Bautista speaks out against the price control that the federal government is about to announce, in agreement with the private initiative.
“You can’t cap the price, that’s not the solution. In the case of my business, frozen chicken cannot be given at the same price for months as fresh chicken for the day.”
In his opinion, that will not solve the problem of inflation.
“The government only seeks their well-being and one has to continue rubbing one’s back so that the family can get ahead. The government is not going to solve our economic situation.”
If they hit prices, he warns, “the scale will have to start working,” referring to the fact that the merchant will choose not to weigh the product properly for sale to the consumer.
“There will be those who will give kilos of 700 grams. Let’s be honest; that will happen”.
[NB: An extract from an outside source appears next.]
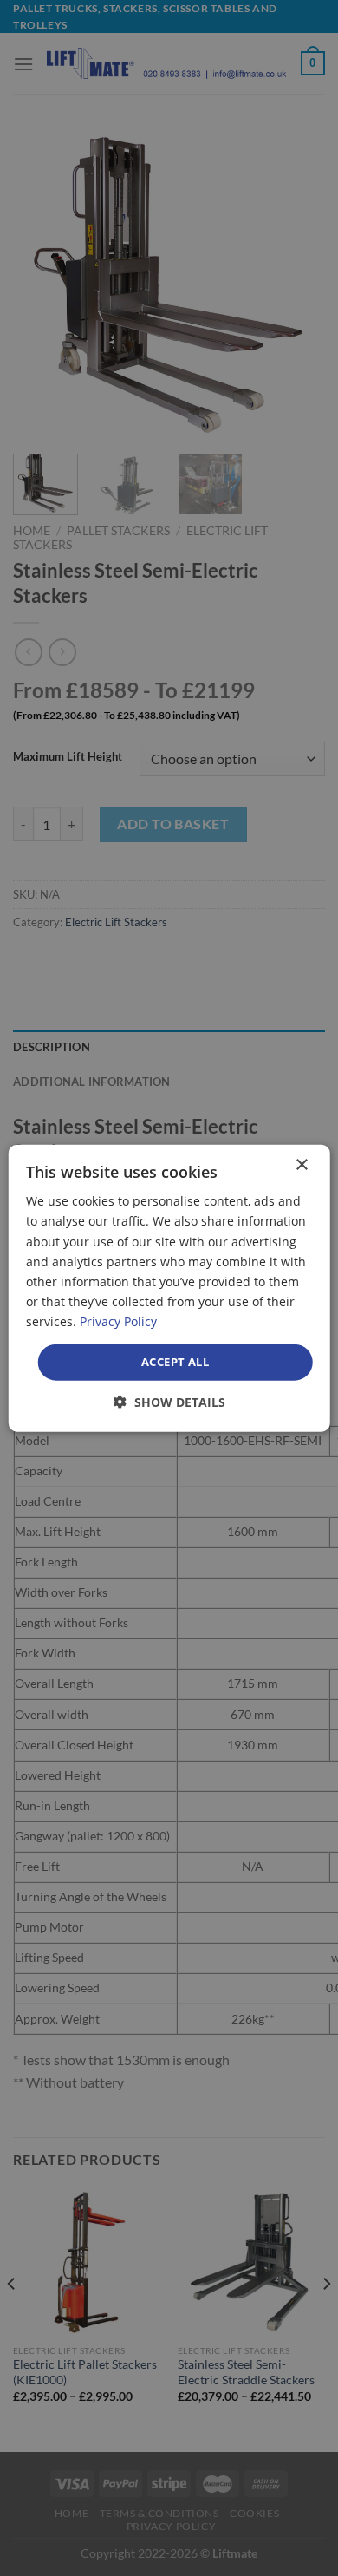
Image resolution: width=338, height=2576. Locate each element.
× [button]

Guadalupe Castañón, owner of the “El Faraón” grocery store; Agustín Báez, of the “El Torito” butcher shop, and Gilberto Ortiz Ocampo, of the “El Tapatío” tortilla shop, agree with the pollero’s view that the government plan to contain the inflation will not give the expected result.
“All the products that I handle, the prices of beef and pork, pork rinds, have indeed increased. People the recent. They are housewives who, if they used to buy two kilos, now only buy a kilo and a quarter. It greatly affects the price increase because we are talking about between ten and twenty pesos per kilo,” says Mr. Báez.
He complains about the high price of gas, which rises month after month.
“One raises the price of meat a peso or two, but people complain immediately. A kilo of beef cost 160 pesos just half a year ago and today it costs 200 pesos. Carcass meat used to cost 80 pesos a kilo and currently, 106 pesos,” he lamented.
Mr. Ortiz Ocampo explains that the price of all the supplies for making tortillas has skyrocketed, especially as a result of the Covid-19 pandemic, for which a kilo costs 20 pesos.
“People don’t see that, the price is expensive and they don’t buy tortillas anymore.”
For 30 years the price of tortillas has been free, it is set by the merchant according to supply and demand, it ends, and there is no longer a subsidy for corn.
“If they want there to be a fixed price again, there has to be a subsidy on corn, gas or electricity, which is very expensive.”